The initial run-off vote took place using Swarm and the blockchain. It was an attempt at an innovative and potentially ground-breaking method of casting votes. However, the vote was plagued with problems, and anyone looking for an example of how blockchain voting could change the world is better off looking elsewhere.
Janssens was the lead vote getter, with 63 % of members approving his inclusion. Harper came in second with 60 % of members approving his appointment.
Janssens is the more controversial of the two. This past summer he put up a US$100,000 bounty for software that could replace the Bitcoin Foundation's perceived control over Bitcoin development. In announcing his win on Twitter, he proclaimed a mandate for big changes at the Bitcoin Foundation.

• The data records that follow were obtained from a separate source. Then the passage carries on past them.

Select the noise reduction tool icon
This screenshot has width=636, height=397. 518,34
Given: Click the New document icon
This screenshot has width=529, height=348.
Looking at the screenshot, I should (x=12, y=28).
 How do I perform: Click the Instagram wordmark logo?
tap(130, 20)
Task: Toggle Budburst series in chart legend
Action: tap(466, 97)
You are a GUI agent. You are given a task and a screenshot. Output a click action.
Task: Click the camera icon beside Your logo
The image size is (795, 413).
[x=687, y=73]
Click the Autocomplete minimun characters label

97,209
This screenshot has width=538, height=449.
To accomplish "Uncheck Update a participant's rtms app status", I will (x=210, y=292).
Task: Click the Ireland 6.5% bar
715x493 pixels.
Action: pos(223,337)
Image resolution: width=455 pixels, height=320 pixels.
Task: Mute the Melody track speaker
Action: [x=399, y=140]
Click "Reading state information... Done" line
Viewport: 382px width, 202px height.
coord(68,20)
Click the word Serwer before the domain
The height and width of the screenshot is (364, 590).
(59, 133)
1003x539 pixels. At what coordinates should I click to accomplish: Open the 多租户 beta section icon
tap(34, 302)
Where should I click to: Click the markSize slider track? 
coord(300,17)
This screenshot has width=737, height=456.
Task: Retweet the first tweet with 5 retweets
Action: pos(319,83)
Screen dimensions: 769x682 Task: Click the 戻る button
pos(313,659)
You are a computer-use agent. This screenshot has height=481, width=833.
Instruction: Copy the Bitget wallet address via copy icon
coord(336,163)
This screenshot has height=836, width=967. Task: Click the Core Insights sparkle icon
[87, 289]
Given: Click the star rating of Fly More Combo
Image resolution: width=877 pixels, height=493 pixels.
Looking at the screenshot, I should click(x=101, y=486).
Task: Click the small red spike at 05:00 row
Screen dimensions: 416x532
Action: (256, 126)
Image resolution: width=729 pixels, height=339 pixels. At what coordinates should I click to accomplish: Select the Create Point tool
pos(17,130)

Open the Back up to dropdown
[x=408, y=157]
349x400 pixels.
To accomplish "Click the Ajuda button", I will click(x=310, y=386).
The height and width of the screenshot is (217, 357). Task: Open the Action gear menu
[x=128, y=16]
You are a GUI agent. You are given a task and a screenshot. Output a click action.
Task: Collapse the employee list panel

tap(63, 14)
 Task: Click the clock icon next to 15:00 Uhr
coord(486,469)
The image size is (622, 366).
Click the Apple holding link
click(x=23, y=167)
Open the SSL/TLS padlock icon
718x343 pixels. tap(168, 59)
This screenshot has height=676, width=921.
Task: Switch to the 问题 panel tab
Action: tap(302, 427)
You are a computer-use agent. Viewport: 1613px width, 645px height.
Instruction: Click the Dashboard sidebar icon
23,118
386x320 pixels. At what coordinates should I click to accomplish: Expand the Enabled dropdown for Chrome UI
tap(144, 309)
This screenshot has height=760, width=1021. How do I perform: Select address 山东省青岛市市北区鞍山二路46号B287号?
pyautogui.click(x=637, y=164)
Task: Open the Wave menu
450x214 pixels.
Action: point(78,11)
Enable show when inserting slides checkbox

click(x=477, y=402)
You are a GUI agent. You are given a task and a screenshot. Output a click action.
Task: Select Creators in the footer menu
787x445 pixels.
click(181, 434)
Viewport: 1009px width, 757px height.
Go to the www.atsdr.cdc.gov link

Won the elections with 63%! Clear sign people want change. @BTCFoundation get ready for exactly that. Thank u everyone! I'll make it happen.— Olivier Janssens (@olivierjanss) March 1, 2015
He will have to find a consensus with the other board members if he wants to enact change. However, with 63 % of voting members supporting his appointment, he could make the argument that the Bitcoin Foundation membership sent him to do just that.
Harper is more of a traditional candidate and, in contrast to Janssens, would like to see the Bitcoin Foundation focus more on development. He formerly was the Bitcoin Foundation's Global Policy Advisor, and currently a fellow at the Washington based think-tank the Cato institute. Harper is licensed to practice law in both California and Washington DC.
Turn out for the elections was significantly higher than it was last year, jumping to 89 % for the primary and 74 % for the general election. That is up from 74 % and 51 % respectively last year. Janssens and Harper will each serve a two year term. Michael Perklin and Bruce Fenton were the two other candidates included in the run-off election, and received 52 % and 50 % approval respectively.